Nas cidades, a situação é notória. Ilhas de calor impactam a vida de quem vive nos centros urbanos. O Brasil figura entre os locais mais afetados, principalmente nas regiões Centro-Oeste e Sudeste, já que no Norte e Nordeste, por estarem mais aclimatadas ao calor, as pessoas tendem a sofrer menos os impactos do aquecimento global.
A importância deste estudo é revelar as implicações sobre a saúde do indivíduo e alertar para a necessidade de reduzir o aquecimento global. A mensagem é clara: as mudanças climáticas não gerarão impactos apenas no longo prazo. Eles já estão sendo vivenciados como consequência das atividades humanas no clima do planeta. Mais um recado de que devemos começar a agir agora.
Referência:
Vicedo-Cabrera, A.M., Scovronick, N., Sera, F. et al. The burden of heat-related mortality attributable to recent human-induced climate change. Nat. Clim. Chang. (2021). https://doi.org/10.1038/s41558-021-01058-x
[1] A termorregulação é um mecanismo de equilíbrio da temperatura humana para manter nosso organismo sempre em torno de 37°C. Quando a temperatura do ambiente oscila, o sistema de termorregulação entra em ação para dissipar ou reter o calor do corpo.

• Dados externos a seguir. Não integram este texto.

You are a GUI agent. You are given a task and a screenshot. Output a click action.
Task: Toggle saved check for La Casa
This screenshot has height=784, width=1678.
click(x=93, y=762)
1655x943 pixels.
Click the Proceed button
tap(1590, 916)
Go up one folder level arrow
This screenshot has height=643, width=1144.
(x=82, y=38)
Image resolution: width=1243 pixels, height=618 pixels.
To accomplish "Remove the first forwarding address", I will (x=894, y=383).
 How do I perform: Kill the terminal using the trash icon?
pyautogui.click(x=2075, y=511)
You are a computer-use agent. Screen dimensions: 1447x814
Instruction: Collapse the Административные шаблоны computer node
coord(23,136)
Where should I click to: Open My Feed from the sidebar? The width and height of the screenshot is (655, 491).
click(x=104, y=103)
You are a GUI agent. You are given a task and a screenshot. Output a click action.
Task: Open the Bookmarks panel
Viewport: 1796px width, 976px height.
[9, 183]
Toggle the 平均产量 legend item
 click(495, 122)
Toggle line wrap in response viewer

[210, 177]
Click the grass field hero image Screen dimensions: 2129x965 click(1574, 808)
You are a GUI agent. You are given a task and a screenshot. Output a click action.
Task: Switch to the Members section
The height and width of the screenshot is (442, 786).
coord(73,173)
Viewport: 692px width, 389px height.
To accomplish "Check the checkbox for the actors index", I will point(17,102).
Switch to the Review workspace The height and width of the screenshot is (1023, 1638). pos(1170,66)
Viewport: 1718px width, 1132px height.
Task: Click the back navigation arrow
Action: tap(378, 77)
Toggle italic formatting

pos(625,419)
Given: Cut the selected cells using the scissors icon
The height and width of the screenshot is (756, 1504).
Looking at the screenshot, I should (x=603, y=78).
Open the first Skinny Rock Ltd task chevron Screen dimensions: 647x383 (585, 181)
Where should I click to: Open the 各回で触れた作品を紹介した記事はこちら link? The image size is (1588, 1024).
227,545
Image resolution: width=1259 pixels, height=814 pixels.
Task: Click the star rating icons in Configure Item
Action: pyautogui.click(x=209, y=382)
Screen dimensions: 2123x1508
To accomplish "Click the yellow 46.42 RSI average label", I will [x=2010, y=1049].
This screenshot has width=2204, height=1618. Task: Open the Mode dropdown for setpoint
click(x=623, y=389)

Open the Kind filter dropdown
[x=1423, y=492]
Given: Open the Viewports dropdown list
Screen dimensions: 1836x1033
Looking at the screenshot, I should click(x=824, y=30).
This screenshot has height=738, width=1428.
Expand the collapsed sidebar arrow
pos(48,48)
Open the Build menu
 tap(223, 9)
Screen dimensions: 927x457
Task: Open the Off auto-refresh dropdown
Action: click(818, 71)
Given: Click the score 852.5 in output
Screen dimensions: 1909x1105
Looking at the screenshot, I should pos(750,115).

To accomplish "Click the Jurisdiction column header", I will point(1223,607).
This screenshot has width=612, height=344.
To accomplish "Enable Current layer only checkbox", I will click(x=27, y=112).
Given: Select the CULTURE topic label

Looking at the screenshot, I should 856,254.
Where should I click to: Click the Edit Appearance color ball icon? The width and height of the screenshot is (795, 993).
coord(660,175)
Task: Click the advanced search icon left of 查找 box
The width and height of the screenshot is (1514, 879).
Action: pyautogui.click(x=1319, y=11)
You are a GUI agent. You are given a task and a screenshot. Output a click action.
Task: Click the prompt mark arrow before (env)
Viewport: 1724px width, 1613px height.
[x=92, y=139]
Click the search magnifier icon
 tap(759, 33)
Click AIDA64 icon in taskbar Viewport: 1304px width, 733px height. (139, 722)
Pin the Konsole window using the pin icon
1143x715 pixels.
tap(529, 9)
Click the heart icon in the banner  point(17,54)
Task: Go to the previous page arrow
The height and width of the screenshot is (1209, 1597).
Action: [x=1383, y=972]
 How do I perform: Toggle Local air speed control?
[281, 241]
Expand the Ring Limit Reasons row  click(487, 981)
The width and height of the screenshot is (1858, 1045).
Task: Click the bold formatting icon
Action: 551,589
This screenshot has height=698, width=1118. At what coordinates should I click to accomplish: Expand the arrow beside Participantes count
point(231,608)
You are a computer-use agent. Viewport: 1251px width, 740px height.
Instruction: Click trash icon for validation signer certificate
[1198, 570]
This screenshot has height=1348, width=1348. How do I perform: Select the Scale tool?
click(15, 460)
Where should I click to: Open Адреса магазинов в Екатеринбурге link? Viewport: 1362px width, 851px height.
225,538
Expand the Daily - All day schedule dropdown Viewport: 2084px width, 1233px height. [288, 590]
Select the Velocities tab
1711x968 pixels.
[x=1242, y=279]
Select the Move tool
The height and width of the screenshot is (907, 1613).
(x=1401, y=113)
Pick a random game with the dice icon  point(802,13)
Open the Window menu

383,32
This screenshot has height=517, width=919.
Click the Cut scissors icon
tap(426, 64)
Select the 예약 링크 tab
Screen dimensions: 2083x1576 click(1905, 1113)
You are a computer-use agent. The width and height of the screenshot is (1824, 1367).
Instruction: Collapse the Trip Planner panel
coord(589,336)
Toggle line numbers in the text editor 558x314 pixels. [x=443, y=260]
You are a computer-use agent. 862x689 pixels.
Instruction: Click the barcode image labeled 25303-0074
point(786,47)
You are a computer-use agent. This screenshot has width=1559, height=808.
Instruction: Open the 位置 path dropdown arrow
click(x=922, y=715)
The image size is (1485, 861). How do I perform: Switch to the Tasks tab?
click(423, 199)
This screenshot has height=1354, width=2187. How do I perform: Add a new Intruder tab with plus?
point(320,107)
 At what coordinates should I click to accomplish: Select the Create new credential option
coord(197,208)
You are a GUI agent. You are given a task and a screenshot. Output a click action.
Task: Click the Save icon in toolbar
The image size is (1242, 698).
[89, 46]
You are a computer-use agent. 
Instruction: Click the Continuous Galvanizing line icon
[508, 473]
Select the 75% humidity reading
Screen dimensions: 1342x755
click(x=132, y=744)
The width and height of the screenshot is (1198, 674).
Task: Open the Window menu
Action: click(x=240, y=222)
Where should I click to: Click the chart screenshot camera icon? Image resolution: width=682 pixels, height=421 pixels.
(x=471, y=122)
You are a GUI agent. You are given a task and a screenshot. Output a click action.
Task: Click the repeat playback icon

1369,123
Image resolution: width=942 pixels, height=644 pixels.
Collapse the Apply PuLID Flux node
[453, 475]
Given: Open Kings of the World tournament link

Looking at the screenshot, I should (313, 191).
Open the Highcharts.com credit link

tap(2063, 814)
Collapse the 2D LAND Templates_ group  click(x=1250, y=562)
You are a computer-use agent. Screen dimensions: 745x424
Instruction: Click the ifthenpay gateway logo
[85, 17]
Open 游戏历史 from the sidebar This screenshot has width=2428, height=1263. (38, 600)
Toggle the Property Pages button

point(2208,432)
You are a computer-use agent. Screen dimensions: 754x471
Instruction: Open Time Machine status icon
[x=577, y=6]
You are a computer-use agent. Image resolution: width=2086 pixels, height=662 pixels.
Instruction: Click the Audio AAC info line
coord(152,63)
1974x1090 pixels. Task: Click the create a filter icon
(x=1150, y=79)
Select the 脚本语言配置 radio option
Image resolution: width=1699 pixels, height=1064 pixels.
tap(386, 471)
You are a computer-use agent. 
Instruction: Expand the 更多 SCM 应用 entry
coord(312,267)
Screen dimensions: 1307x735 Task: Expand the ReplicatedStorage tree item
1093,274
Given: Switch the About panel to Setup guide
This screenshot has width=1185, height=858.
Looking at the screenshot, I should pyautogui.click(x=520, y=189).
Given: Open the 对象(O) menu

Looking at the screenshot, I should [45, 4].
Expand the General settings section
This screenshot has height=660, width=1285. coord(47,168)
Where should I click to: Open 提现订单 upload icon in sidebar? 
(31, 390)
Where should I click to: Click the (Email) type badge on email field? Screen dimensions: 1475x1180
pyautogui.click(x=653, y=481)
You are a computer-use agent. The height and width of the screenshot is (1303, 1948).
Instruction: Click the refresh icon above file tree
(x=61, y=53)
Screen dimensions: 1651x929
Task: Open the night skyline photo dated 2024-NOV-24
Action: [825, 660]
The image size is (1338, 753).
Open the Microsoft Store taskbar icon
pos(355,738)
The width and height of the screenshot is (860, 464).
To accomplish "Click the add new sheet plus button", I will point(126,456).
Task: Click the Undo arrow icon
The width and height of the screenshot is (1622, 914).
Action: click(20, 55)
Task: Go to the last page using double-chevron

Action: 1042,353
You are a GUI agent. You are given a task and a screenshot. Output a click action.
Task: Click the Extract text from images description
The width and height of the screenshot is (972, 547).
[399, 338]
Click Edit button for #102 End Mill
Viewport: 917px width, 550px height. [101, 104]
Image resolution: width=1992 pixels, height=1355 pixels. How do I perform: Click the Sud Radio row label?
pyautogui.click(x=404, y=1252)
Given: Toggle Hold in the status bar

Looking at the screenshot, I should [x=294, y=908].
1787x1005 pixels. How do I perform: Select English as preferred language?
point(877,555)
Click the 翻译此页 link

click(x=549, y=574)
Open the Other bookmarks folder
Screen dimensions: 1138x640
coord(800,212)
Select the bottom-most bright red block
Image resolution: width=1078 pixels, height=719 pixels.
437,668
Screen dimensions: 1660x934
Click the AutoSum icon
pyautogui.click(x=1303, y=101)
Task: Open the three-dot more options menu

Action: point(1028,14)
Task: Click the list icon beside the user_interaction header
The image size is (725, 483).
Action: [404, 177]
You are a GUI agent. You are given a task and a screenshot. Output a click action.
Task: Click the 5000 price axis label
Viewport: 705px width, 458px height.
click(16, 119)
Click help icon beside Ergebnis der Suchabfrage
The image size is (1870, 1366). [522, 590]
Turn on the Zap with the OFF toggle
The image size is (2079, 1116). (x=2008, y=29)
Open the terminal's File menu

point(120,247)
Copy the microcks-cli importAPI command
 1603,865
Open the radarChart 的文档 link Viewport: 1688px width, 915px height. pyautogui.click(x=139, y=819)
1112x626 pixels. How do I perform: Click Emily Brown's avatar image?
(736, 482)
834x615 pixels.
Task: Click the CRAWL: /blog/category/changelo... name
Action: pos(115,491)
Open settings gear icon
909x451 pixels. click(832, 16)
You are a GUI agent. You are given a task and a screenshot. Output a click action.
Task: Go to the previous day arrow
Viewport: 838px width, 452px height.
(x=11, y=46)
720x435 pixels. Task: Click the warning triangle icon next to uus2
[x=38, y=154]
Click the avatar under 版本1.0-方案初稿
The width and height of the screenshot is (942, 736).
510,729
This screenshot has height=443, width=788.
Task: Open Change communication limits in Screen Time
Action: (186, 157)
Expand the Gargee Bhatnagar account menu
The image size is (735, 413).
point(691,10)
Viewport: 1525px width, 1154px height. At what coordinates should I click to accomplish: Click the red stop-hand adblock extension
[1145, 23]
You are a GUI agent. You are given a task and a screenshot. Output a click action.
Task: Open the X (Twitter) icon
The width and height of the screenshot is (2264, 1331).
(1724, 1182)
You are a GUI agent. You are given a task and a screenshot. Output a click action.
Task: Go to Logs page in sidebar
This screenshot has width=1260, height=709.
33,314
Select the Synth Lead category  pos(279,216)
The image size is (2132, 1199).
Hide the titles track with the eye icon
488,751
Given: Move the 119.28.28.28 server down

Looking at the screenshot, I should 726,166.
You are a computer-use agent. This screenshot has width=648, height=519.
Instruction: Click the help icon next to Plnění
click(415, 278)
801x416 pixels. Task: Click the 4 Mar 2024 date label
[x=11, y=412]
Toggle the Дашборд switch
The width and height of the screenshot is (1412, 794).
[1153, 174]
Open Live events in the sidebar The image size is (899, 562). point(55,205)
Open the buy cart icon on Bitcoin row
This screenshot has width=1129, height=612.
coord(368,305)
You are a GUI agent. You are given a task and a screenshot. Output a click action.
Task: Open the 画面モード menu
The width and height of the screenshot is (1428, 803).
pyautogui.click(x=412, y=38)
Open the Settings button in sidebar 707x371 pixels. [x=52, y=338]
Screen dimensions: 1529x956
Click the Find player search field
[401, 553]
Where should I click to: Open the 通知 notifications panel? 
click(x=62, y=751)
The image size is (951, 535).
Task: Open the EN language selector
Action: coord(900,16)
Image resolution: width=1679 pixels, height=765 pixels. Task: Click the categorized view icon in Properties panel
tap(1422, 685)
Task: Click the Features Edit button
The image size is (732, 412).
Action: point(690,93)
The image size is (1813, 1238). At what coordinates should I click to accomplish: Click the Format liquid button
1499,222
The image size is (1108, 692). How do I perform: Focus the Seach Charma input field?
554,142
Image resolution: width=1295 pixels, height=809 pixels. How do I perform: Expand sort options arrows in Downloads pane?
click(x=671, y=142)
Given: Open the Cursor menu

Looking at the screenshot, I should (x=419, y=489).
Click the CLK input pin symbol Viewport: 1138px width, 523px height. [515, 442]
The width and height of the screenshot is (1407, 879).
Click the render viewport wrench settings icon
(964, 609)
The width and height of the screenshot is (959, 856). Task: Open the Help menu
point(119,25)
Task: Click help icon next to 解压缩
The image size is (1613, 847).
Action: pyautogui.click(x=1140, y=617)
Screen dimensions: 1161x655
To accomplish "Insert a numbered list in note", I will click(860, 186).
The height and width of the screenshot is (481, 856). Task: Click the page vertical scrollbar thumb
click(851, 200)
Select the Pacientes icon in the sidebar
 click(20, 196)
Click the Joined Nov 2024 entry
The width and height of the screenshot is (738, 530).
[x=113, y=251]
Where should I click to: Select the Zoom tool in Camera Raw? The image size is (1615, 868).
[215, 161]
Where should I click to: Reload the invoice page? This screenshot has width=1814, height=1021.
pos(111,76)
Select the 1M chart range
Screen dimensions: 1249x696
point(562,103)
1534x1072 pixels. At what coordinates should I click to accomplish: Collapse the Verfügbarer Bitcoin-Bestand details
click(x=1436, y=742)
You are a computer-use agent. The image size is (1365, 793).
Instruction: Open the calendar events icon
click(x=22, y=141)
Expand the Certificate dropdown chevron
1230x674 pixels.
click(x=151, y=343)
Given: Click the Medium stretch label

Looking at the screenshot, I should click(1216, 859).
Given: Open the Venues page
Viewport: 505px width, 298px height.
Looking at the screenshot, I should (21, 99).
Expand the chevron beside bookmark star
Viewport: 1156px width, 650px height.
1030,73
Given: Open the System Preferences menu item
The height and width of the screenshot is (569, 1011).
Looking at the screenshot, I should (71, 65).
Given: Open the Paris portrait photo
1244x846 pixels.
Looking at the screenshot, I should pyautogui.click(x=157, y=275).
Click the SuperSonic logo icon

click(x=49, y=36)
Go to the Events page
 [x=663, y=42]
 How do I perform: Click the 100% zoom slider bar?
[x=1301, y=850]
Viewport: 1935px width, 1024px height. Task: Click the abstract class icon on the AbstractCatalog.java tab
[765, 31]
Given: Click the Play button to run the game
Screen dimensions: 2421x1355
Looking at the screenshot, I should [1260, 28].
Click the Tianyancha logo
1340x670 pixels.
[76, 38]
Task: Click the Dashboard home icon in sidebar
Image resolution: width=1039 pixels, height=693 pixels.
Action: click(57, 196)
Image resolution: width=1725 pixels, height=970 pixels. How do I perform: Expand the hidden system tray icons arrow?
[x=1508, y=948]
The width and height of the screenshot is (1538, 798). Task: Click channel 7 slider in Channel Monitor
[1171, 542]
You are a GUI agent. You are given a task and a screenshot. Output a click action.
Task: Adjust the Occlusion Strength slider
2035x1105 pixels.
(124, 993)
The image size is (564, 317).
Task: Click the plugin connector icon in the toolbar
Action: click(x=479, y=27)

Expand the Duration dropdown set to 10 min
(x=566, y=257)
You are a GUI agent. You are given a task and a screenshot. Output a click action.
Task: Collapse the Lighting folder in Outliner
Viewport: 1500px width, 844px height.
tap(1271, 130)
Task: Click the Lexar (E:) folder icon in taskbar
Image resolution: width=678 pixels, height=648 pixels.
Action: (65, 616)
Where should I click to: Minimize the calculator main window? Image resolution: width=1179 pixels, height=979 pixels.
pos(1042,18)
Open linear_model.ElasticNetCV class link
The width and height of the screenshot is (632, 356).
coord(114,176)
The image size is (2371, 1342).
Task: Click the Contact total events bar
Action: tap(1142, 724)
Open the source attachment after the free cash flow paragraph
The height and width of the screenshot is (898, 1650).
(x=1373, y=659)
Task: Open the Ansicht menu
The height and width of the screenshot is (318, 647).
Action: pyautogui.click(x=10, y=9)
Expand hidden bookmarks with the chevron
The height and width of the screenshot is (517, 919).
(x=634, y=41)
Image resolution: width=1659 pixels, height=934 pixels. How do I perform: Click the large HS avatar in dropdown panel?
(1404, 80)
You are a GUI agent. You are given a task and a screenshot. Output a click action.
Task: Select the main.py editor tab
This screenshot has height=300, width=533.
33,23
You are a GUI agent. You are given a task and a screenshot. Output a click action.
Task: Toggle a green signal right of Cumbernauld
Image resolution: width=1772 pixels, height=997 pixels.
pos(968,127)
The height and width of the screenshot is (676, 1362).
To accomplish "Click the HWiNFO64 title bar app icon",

Jaqueline Nichi é jornalista e cientista social com mestrado em Sustentabilidade pela EACH-USP. Atualmente, é doutoranda no Programa Ambiente e Sociedade do Núcleo de Estudos e Pesquisas Ambientais (NEPAM-UNICAMP). Sua área de pesquisa é centrada nas dimensões sociais e políticas das mudanças climáticas nas cidades e governança multinível e multiatores.